From mboxrd@z Thu Jan  1 00:00:00 1970
From: Nicolas Williams <Nicolas.Williams@sun.com>
Date: Fri, 5 Feb 2010 14:20:13 -0600
Subject: [Lustre-devel] server-side resending & bulk transfer
In-Reply-To: <002d01caa686$72c40d40$584c27c0$@com>
References: <20100205163524.GW236@granier.hd.free.fr>
	<002d01caa686$72c40d40$584c27c0$@com>
Message-ID: <20100205202013.GN1061@Sun.COM>
List-Id: <lustre-devel-lustre.org>
MIME-Version: 1.0
Content-Type: text/plain; charset="us-ascii"
Content-Transfer-Encoding: 7bit
To: lustre-devel@lists.lustre.org

On Fri, Feb 05, 2010 at 05:12:51PM +0000, Eric Barton wrote:
> On Feb 5, 2010, at 8:35 AM, Johann Lombardi wrote:
> > Unlike lock callback rpcs, losing the start bulk signal is not fatal since
> > the bulk transfer will timeout on the server side, the request be dropped
> > and the client will resend after reconnection. This is indeed harmless,
> > but still causes slowdown which could be avoided according to LLNL if we
> > try to resend the start bulk signal (bug 21714). Brian Behlendorf's
> > proposal is to resend the start bulk signal after the first l_wait_event()
> > timeout in ost_brw_write(). However, we don't know if this is safe to do,
> > e.g. how does the client react if it receives duplicated start bulk signals?
> 
> Yes, the server could retry the bulk if it times out and this
> will be safe for the client since its bulk buffer is auto-unlinked,
> so only 1 bulk PUT/GET can match it.  But if the problem happens
> on the way back to the server rather than the way out to the client,
> you're hosed since the bulk has completed from the client's POV.
> 
> This should be an exceptional circumstance - i.e. a router has
> actually failed - so I think it's better just to stick with the
> client retrying from scratch rather than tying down a server thread
> until it has decided whether there was a router failure or the
> client really crashed.

I agree that tying down a server thread on a long block is not a good
thing.  If the LLNL proposal (resend the start bulk signal) is on the
money, then the thing to do would be to create a queue and separate
service thread(s) to handle such resends.
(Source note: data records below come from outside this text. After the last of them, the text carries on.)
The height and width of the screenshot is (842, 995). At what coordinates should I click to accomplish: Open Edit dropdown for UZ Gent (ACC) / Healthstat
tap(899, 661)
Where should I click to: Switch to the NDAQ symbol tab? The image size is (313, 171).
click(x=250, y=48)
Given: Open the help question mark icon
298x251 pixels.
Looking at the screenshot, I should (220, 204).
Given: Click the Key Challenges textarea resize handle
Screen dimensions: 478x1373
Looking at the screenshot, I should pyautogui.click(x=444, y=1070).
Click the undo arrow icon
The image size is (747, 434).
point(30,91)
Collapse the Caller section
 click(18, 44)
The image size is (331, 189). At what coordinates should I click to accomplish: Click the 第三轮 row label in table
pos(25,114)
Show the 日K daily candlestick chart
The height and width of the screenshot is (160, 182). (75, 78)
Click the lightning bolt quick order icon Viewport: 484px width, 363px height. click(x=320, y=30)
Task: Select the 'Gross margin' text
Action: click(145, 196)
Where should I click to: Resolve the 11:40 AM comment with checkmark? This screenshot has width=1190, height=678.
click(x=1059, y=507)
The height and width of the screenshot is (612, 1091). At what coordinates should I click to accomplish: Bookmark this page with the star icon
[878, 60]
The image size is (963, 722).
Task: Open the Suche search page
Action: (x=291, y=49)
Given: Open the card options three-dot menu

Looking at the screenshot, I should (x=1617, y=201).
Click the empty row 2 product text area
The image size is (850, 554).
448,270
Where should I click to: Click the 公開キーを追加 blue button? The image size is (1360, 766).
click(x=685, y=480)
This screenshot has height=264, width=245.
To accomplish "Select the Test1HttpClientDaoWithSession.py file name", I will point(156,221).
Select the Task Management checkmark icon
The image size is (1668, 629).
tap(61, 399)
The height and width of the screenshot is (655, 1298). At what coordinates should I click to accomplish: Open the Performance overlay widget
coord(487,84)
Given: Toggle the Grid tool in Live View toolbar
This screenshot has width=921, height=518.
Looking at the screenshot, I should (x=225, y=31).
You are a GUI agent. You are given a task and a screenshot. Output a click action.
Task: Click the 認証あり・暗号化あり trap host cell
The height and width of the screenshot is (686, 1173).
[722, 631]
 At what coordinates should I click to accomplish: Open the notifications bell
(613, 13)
> Roll on the health network! :)

Well, if the deadline here is on the order of 1s or thereabouts then the
health network isn't likely to help much because we're not going to get
sub-second dead node detection.  (Well, if we jack up the ping rate and
reduce the time-to-declare-death low enough, and make sure that HN
threads and messaging are suitably prioritized, then we might be able to
get sub-second dead node detection, but my gut feeling is that any
heuristic approach should wait for longer than 1s.)

Nico
--